Spill slime threatens to choke Chennai coast

Spearheaded by the Coast Guard, the clean-up operations were carried out by a host of agencies with volunteers from local fishermen and students.
Cleaning up the spill
Cleaning up the spill

CHENNAI:  In a shocking revelation, it was found that the oil sludge removed from the city’s shores during the oil spill clean-up were buried in pits close to the sea in fishing hamlets north of here.


The huge oil spill on January 28 from the vessel MT Dawn Kancheepuram was due to its collision with British flagged ship BW Maple in Ennore on Kamarajar Port’s channel. It loomed as an environmental disaster as oil and tar balls accumulated along the city’s shoreline extended up to Muttukadu in the south.
Spearheaded by the Coast Guard, the clean-up operations were carried out by a host of agencies with volunteers from local fishermen and students.


Officials had said the removed oil sludge would be dumped inside the Kamarajar Port in Ennore and treated with microbes for a bio-remediation process. However, when we visited KVK Kuppam, a fishing hamlet near Kasimedu, at least seven pits were found near the sea in which the removed oil spill were buried.

; a worker shovels contaminated sand
; a worker shovels contaminated sand


“We don’t know who dumped the sludge into the pits,” said a contractual employee of Dariya Shipping, which owns MT Dawn Kancheepuram. Seven drums, each of 20 litres, were lying on the shore. The spot was just 2 km from Bharathi Nagar, the worst affected by the oil spill.


Fishermen are worried that dumping oil sludge will make the entire cleaning process a futile exercise. “The sludge will mix with the sea again during high tides. This will again lead to a crisis,” said Srikanth,
On Friday, a group of fishermen from the KVK Kuppam area, led by a councillor, stopped the clean-up operations at Bharathi Nagar, demanding officials to first clear the dumped oil sludge.

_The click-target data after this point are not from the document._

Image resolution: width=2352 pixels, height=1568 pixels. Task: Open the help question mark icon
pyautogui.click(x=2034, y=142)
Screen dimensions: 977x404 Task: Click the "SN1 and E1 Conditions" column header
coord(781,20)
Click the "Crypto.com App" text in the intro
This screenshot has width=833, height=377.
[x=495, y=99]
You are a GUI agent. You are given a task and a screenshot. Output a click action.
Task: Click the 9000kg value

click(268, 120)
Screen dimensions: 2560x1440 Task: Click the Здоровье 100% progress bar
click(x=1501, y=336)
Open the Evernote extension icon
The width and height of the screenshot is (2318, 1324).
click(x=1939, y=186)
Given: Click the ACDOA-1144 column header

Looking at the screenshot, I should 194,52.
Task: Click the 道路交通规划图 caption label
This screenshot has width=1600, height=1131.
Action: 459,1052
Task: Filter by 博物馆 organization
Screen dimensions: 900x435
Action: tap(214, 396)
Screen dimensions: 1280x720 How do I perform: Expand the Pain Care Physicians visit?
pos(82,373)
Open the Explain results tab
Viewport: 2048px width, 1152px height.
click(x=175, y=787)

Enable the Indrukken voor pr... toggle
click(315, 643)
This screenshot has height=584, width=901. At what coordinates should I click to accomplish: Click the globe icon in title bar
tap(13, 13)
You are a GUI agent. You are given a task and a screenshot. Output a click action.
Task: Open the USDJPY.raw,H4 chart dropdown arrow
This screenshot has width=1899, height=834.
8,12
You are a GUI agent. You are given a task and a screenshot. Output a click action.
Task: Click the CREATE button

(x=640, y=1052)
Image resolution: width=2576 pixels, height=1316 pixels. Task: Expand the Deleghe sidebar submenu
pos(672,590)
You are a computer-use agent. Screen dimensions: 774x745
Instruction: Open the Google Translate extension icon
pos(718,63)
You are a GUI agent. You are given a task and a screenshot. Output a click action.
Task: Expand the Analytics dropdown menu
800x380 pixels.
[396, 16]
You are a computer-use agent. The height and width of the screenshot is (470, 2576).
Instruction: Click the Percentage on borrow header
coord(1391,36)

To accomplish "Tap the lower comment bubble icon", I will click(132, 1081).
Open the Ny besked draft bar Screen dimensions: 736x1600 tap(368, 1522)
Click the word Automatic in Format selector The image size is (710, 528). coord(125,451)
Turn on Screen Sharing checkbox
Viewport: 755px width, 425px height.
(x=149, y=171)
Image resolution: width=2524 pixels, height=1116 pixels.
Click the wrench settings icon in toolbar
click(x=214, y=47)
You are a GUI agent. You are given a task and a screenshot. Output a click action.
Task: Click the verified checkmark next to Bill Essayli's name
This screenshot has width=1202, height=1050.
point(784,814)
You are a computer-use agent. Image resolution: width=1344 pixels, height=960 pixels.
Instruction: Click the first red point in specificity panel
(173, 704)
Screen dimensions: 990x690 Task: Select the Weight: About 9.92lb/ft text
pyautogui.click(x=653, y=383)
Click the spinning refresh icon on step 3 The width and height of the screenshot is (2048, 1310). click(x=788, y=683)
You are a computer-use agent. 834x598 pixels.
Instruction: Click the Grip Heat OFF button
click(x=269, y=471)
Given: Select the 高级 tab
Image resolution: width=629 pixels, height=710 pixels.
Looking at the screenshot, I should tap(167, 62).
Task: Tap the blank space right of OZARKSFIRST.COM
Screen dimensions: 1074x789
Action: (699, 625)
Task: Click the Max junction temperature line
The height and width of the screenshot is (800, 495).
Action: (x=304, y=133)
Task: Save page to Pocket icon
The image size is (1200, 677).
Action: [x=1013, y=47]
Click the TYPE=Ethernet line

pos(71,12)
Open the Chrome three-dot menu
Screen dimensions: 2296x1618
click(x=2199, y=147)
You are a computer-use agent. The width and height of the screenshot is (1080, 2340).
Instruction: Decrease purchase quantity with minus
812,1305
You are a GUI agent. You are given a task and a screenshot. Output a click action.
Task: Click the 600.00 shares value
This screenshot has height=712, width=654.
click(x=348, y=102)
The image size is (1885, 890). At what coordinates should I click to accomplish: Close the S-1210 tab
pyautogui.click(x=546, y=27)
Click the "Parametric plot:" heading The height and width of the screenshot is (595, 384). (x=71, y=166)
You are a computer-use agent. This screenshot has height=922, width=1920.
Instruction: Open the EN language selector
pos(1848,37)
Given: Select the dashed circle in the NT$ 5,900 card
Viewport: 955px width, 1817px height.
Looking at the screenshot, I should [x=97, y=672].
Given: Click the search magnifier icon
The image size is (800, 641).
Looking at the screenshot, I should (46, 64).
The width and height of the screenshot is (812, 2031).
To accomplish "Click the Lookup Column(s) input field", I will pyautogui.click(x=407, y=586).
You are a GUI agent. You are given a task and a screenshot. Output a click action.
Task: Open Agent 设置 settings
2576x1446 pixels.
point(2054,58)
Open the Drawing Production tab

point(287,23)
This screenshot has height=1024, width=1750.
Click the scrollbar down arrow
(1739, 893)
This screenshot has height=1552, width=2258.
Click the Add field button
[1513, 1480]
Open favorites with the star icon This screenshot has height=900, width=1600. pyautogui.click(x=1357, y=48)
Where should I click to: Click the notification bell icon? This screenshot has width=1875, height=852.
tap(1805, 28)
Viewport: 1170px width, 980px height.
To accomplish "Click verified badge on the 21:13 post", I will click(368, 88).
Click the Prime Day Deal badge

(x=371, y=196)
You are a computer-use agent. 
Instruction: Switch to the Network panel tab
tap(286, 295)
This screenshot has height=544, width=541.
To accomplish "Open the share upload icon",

“We have not carried out any work since some local goons (fishermen) stopped us on Friday,” said an official of Viraj Clean Sea Enterprises, one of the companies contracted to undertake the clean-up operations by Dariya Shipping. “We have to clean the rocks by using hot water and high jet pressure cleaner. But the entire operation has been put on hold,” he said. 


Meanwhile, no official from the Indian Coast Guard was at to be seen. Despite repeated phone calls, senior Coast Guard officials could not be reached for comments.


The shore at KVK Kuppam was full of tar balls and a thick layer of oil. “It is a cover-up and not a clean-up. Their intent is just to get the job done somehow,” said environmentalist Nityanand Jayaraman. “Where are Pollution Control Board officials who have to oversee the entire operations? If it is being done under the watch of board officials, then they are guilty. Else it is a case of negligence on their part,” said Jayaraman.


Indian Oil Corporation’s deputy general manager (Research and Development) S K Puri, one of the two scientists to supervise the treatment process in Kamarajar Port, said dumping the oil sludge in pits would exponentially increase the time required for the bio-remediation process. “The collected oil sludge must immediately be taken to the port for treating with microbes,” he added. 


“The bio-remediation process will take three to four months. But if they dump it in pits, then it would take more than two to three years to get it treated and it could pose a threat to environment,” Puri said.